La vie déborde de partout dans la baraque encombrée qui abrite la tribu. Ce décor étroit, surchargé de vieux tissus et de machins en plastique, ressemble à une dérisoire caverne aux trésors — le butin de la misère, à peine mieux que le contenu d’un chariot de clochard. Hirokazu Kore-eda lui donne un aspect presque organique, il le construit comme un nid d’oiseau fait de bribes et de brindilles chapardées, à la fois protecteur et fragile, inconfortable et douillet. Les délinquants lumineux qui habitent ce capharnaüm lui ressemblent : des vies émouvantes, cocasses, agglomérées, bricolées, mais étrangement solides.

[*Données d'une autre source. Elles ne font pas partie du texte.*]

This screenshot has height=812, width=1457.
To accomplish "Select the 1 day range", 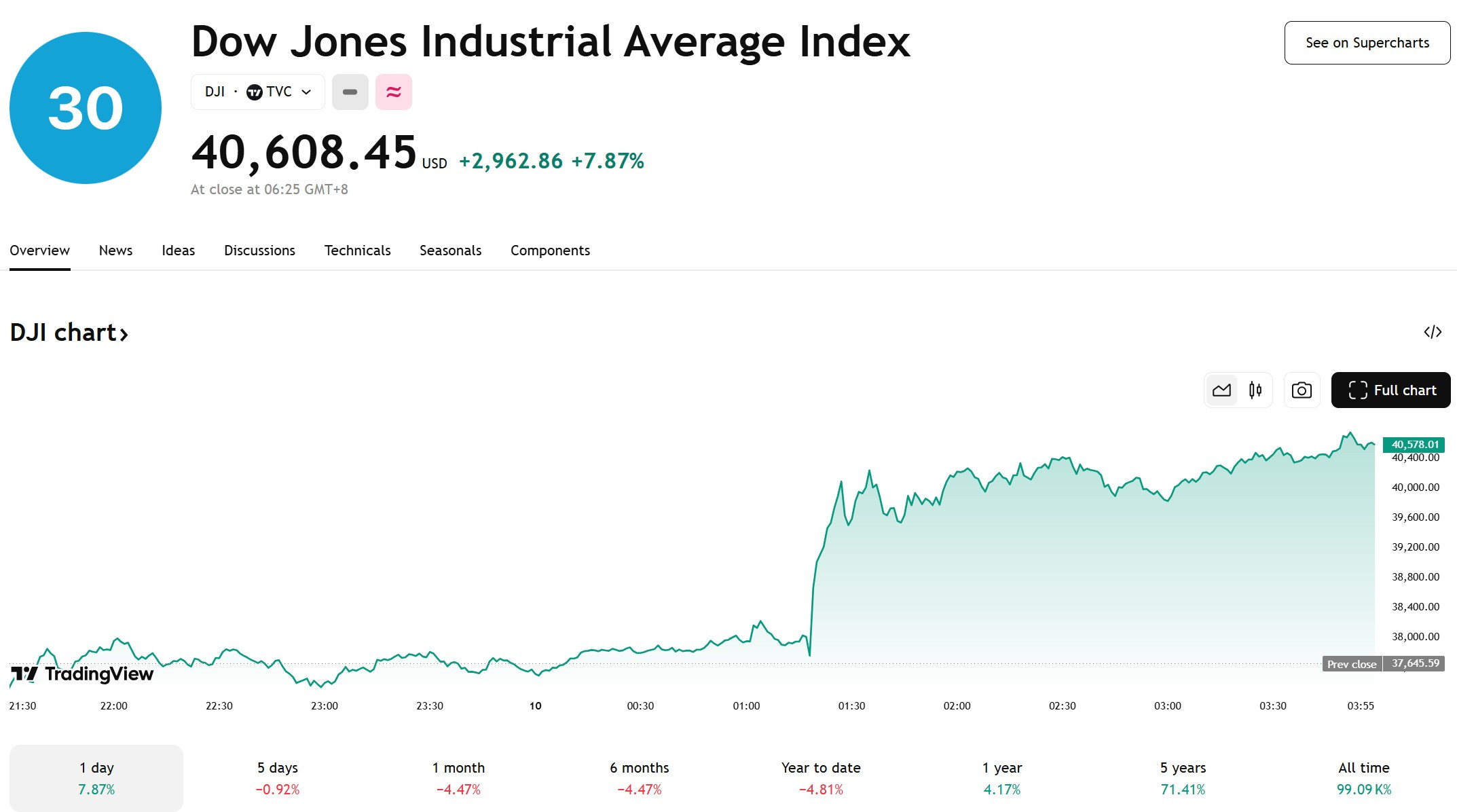I will pyautogui.click(x=96, y=778).
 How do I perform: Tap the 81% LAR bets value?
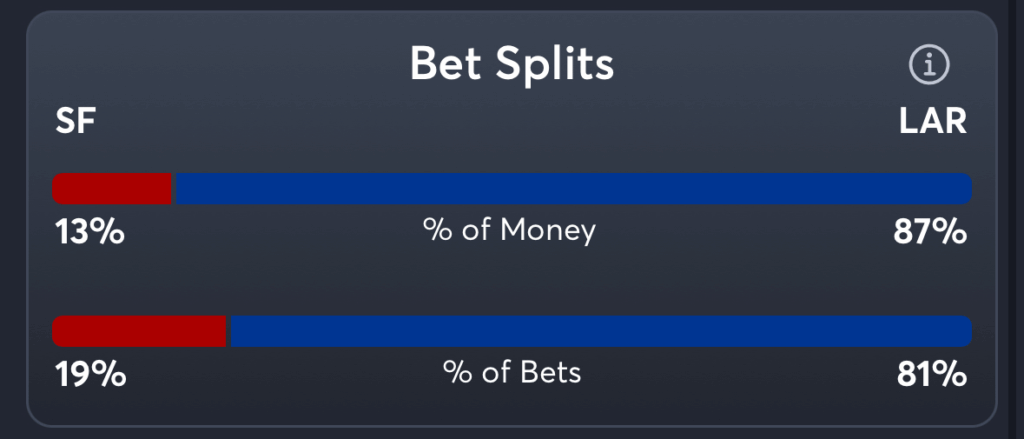[932, 375]
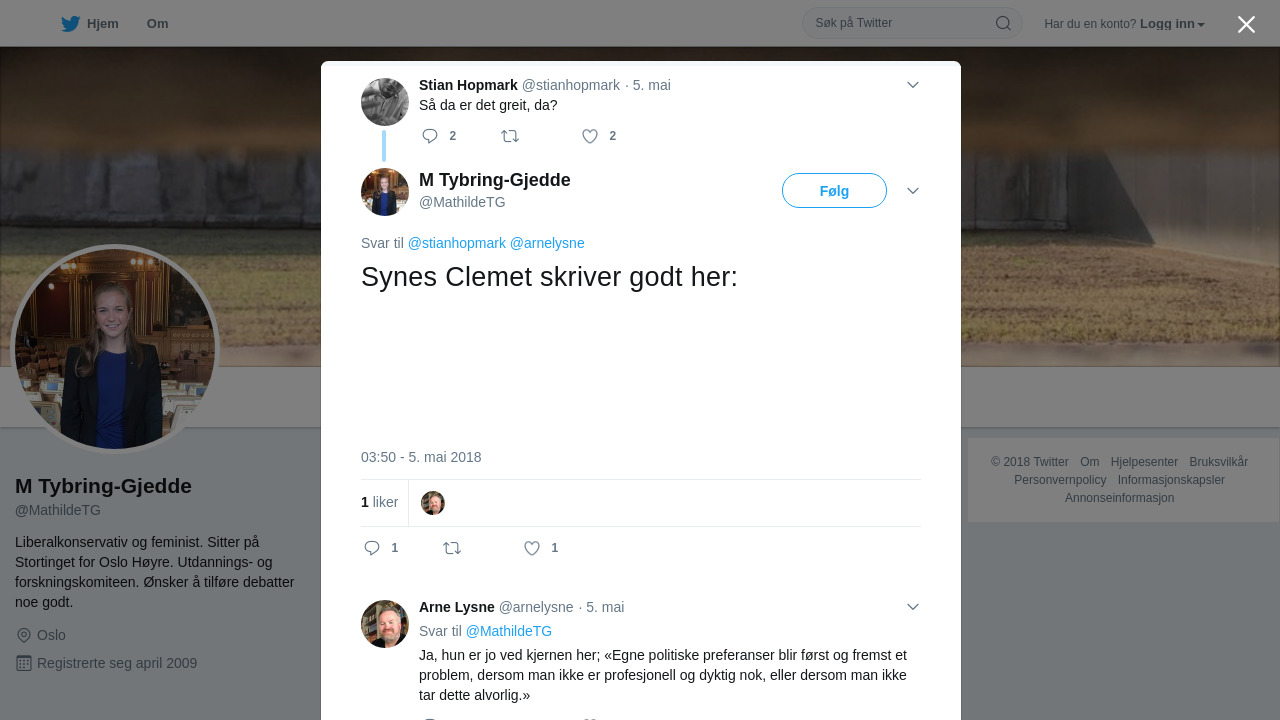Open the Logg inn dropdown

point(1172,24)
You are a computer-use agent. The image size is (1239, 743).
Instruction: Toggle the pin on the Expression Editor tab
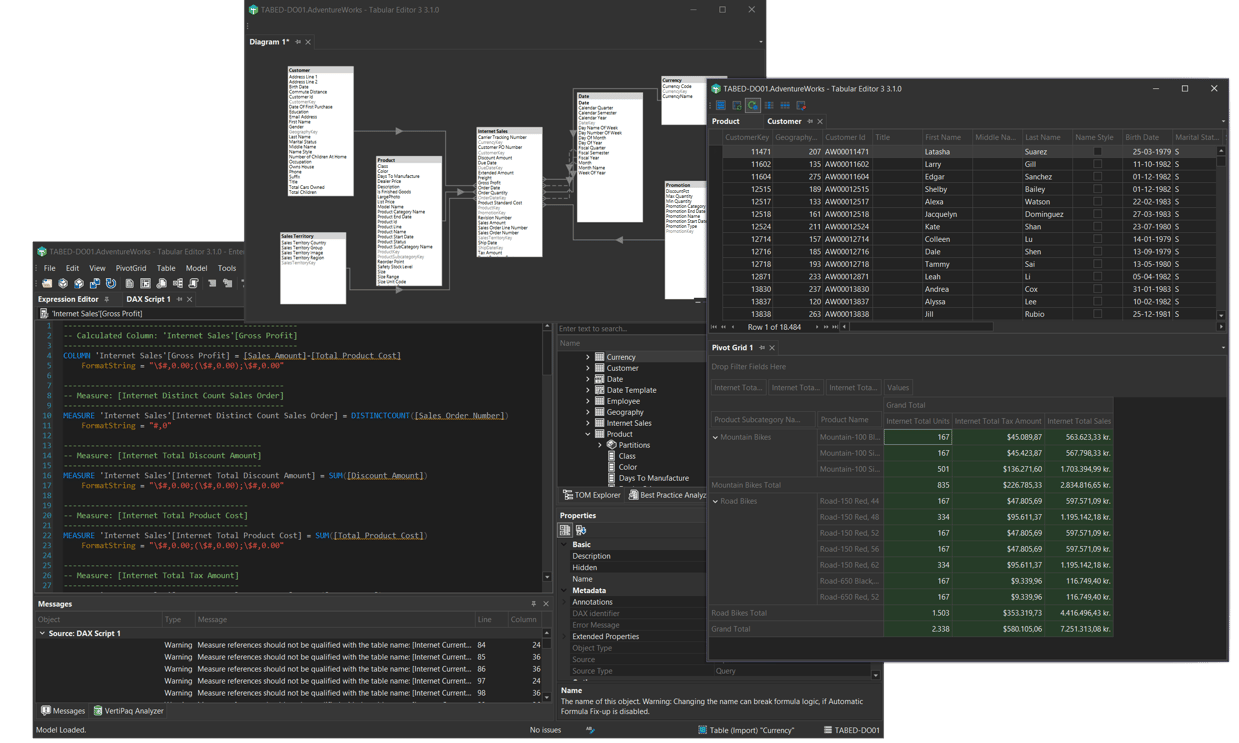pyautogui.click(x=106, y=299)
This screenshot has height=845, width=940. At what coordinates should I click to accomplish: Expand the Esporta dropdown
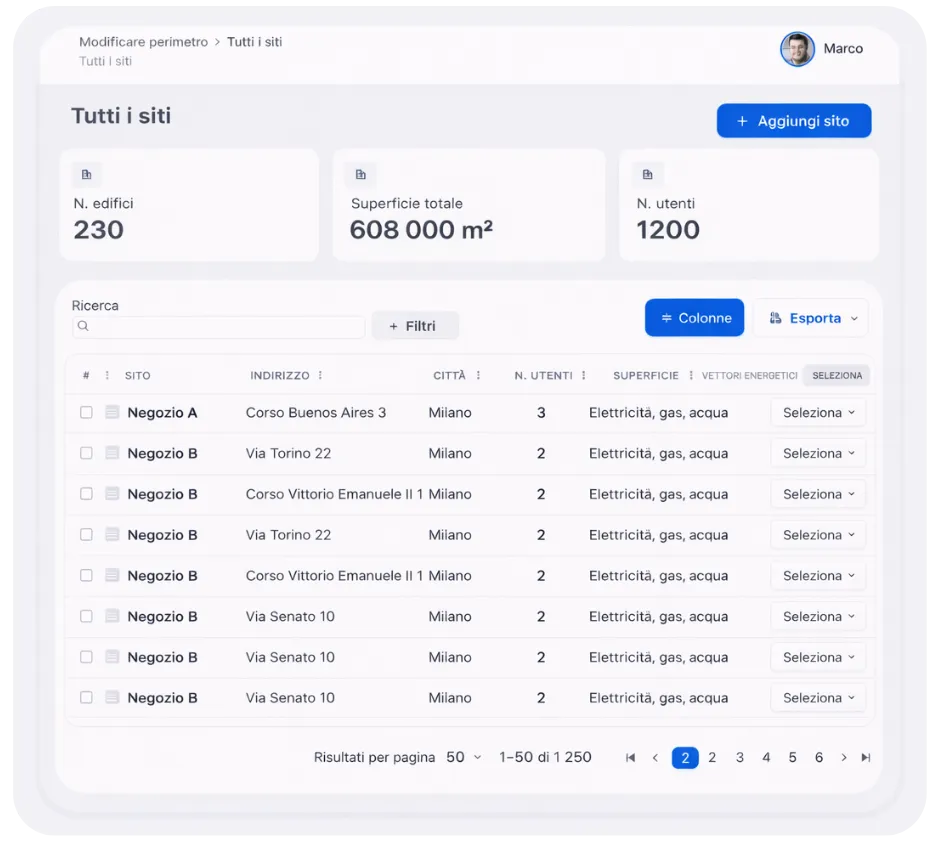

Il filme les enfants comme personne
Comme toujours, le cinéaste accorde une attention particulière aux personnages (formidablement interprétés). Il se tient à la fois proche de leurs visages, attaché à la vivacité de leur débrouille quotidienne, mais aussi à distance pudique, en particulier lorsqu’ils sortent pour s’exposer au monde du dehors. Et, comme toujours, il filme les enfants comme personne, dans le sérieux d’une maturité trop précoce comme dans la douceur naïve de leurs peaux, de leurs regards neufs. Ceux d’Une affaire de famille, un grand garçon, une petite fille, en rappellent d’autres, les poignants gamins abandonnés de Nobody knows, dont la lente disparition, oubliés de tous, constitue presque le parfait négatif de cette histoire de sauvetage et d’adoption.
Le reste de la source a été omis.